Exercise brief
The records below must be transcribed precisely and in full.

(Information shown Opens)

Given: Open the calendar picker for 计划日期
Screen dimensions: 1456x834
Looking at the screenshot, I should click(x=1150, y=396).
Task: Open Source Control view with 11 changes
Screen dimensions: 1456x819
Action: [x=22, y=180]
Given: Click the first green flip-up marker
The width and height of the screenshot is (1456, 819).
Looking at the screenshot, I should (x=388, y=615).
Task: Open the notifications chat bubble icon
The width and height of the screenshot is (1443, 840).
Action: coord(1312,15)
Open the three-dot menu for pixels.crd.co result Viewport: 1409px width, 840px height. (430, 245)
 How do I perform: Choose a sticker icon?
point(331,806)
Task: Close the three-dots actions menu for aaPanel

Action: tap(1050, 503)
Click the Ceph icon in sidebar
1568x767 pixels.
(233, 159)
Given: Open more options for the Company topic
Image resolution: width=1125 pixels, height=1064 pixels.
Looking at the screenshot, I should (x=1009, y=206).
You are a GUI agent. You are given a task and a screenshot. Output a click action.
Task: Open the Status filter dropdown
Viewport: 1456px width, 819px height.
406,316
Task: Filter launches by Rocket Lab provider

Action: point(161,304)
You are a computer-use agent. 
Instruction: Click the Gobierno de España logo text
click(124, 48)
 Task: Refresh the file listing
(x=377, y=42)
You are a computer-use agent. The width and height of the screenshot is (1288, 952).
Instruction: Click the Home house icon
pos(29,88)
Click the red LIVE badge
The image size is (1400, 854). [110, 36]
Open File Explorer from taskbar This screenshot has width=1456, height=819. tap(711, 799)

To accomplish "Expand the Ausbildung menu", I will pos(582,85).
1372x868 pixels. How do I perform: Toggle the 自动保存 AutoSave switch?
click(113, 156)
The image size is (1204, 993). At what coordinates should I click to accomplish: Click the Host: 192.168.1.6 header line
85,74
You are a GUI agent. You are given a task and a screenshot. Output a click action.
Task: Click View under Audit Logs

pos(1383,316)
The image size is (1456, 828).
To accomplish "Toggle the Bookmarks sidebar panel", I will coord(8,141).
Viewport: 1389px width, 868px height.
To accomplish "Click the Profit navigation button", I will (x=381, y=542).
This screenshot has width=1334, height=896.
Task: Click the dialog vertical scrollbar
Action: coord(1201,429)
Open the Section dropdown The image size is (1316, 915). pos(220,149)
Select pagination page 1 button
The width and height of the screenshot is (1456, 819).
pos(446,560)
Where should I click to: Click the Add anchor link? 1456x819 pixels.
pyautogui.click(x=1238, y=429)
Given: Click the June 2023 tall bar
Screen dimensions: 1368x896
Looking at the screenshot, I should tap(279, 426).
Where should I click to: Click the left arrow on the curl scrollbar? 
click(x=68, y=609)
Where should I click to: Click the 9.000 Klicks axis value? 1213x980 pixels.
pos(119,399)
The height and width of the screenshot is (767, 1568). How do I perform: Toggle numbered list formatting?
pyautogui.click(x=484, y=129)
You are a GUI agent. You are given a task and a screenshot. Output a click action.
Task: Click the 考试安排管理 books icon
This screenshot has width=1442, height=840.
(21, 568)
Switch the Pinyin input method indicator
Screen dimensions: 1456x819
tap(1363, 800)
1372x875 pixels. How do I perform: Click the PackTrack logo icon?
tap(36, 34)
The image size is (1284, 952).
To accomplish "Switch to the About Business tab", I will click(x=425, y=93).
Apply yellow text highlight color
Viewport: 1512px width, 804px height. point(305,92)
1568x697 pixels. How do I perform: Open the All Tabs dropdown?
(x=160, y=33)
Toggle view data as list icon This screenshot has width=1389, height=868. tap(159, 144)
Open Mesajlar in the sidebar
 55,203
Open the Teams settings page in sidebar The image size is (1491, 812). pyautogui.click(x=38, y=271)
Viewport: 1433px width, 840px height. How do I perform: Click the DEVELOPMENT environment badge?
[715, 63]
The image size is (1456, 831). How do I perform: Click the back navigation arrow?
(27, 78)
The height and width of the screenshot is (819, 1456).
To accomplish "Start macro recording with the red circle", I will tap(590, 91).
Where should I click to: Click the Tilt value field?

(Information shown Closes)

Answer to the exercise
Given: Open the calendar picker for 计划日期
Screen dimensions: 1456x834
Looking at the screenshot, I should click(x=1150, y=396).
Task: Open Source Control view with 11 changes
Screen dimensions: 1456x819
Action: [x=22, y=180]
Given: Click the first green flip-up marker
The width and height of the screenshot is (1456, 819).
Looking at the screenshot, I should (x=388, y=615).
Task: Open the notifications chat bubble icon
The width and height of the screenshot is (1443, 840).
Action: coord(1312,15)
Open the three-dot menu for pixels.crd.co result Viewport: 1409px width, 840px height. (430, 245)
 How do I perform: Choose a sticker icon?
point(331,806)
Task: Close the three-dots actions menu for aaPanel

Action: tap(1050, 503)
Click the Ceph icon in sidebar
1568x767 pixels.
(233, 159)
Given: Open more options for the Company topic
Image resolution: width=1125 pixels, height=1064 pixels.
Looking at the screenshot, I should (x=1009, y=206).
You are a GUI agent. You are given a task and a screenshot. Output a click action.
Task: Open the Status filter dropdown
Viewport: 1456px width, 819px height.
406,316
Task: Filter launches by Rocket Lab provider

Action: point(161,304)
You are a computer-use agent. 
Instruction: Click the Gobierno de España logo text
click(124, 48)
 Task: Refresh the file listing
(x=377, y=42)
You are a computer-use agent. The width and height of the screenshot is (1288, 952).
Instruction: Click the Home house icon
pos(29,88)
Click the red LIVE badge
The image size is (1400, 854). [110, 36]
Open File Explorer from taskbar This screenshot has width=1456, height=819. tap(711, 799)

To accomplish "Expand the Ausbildung menu", I will pos(582,85).
1372x868 pixels. How do I perform: Toggle the 自动保存 AutoSave switch?
click(113, 156)
The image size is (1204, 993). At what coordinates should I click to accomplish: Click the Host: 192.168.1.6 header line
85,74
You are a GUI agent. You are given a task and a screenshot. Output a click action.
Task: Click View under Audit Logs

pos(1383,316)
The image size is (1456, 828).
To accomplish "Toggle the Bookmarks sidebar panel", I will coord(8,141).
Viewport: 1389px width, 868px height.
To accomplish "Click the Profit navigation button", I will (x=381, y=542).
This screenshot has width=1334, height=896.
Task: Click the dialog vertical scrollbar
Action: coord(1201,429)
Open the Section dropdown The image size is (1316, 915). pos(220,149)
Select pagination page 1 button
The width and height of the screenshot is (1456, 819).
pos(446,560)
Where should I click to: Click the Add anchor link? 1456x819 pixels.
pyautogui.click(x=1238, y=429)
Given: Click the June 2023 tall bar
Screen dimensions: 1368x896
Looking at the screenshot, I should tap(279, 426).
Where should I click to: Click the left arrow on the curl scrollbar? 
click(x=68, y=609)
Where should I click to: Click the 9.000 Klicks axis value? 1213x980 pixels.
pos(119,399)
The height and width of the screenshot is (767, 1568). How do I perform: Toggle numbered list formatting?
pyautogui.click(x=484, y=129)
You are a GUI agent. You are given a task and a screenshot. Output a click action.
Task: Click the 考试安排管理 books icon
This screenshot has width=1442, height=840.
(21, 568)
Switch the Pinyin input method indicator
Screen dimensions: 1456x819
tap(1363, 800)
1372x875 pixels. How do I perform: Click the PackTrack logo icon?
tap(36, 34)
The image size is (1284, 952).
To accomplish "Switch to the About Business tab", I will click(x=425, y=93).
Apply yellow text highlight color
Viewport: 1512px width, 804px height. point(305,92)
1568x697 pixels. How do I perform: Open the All Tabs dropdown?
(x=160, y=33)
Toggle view data as list icon This screenshot has width=1389, height=868. tap(159, 144)
Open Mesajlar in the sidebar
 55,203
Open the Teams settings page in sidebar The image size is (1491, 812). pyautogui.click(x=38, y=271)
Viewport: 1433px width, 840px height. How do I perform: Click the DEVELOPMENT environment badge?
[715, 63]
The image size is (1456, 831). How do I perform: Click the back navigation arrow?
(27, 78)
The height and width of the screenshot is (819, 1456).
To accomplish "Start macro recording with the red circle", I will tap(590, 91).
Where should I click to: Click the Tilt value field?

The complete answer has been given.